» INSTRUCCIONES
**a)** Según el fragmento, ¿cuántos brazos de reina vendía cada semana la estudiante durante la crisis sanitaria?
**b)** Actualiza el fragmento desde "Durante la cuarentena, 1.373.000" hasta "un empleo formal." y sustituye "cuarentena" por "emergencia sanitaria".

» FRAGMENTO DEL DOCUMENTO
*****
Una alumna de mi curso “Liderazgo y Emprendimiento”, se me acercó durante la pandemia para ver qué podía hacer para apoyar a su familia durante la pandemia. La idea, era hacer un negocio a partir de lo que ella llevaba haciendo hace algún tiempo. Vende brazo de reina. Ese es su negocio.

La estudiante de Ingeniería calculó con un recurso del INE cuánta gente entre 18 y 34 años -la gente que puede comprar- vive en su cuadra. La respuesta fueron 500 personas. Cotizó un horno industrial, tramitó permisos y durante la crisis sanitaria vendió más de 100 brazos de reina semanales.

Durante la cuarentena, 1.373.000 personas que viven en Chile perdieron sus empleos y un 28% de trabajadores asalariados vio reducido su sueldo, generalmente asociado a bonos y horas extras. Ahora, en un escenario cercano a la normalidad, 9 de cada 10 personas han vuelto a trabajar y en el caso de las mujeres, sólo el 45% ha retomado un empleo formal.
*****
» EXTRACTOS DE DATOS
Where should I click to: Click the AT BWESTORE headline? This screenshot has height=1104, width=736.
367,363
*****
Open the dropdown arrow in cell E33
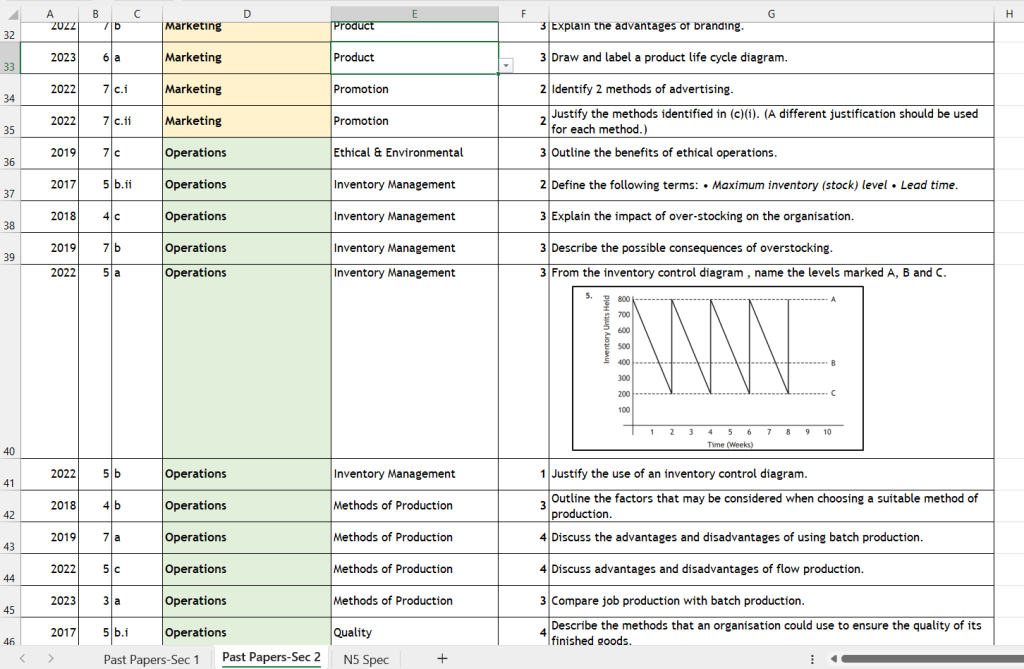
*****
» SOLUCIONES
**a)** Más de 100.

**b)**
Durante la emergencia sanitaria, 1.373.000 personas que viven en Chile perdieron sus empleos y un 28% de trabajadores asalariados vio reducido su sueldo, generalmente asociado a bonos y horas extras. Ahora, en un escenario cercano a la normalidad, 9 de cada 10 personas han vuelto a trabajar y en el caso de las mujeres, sólo el 45% ha retomado un empleo formal.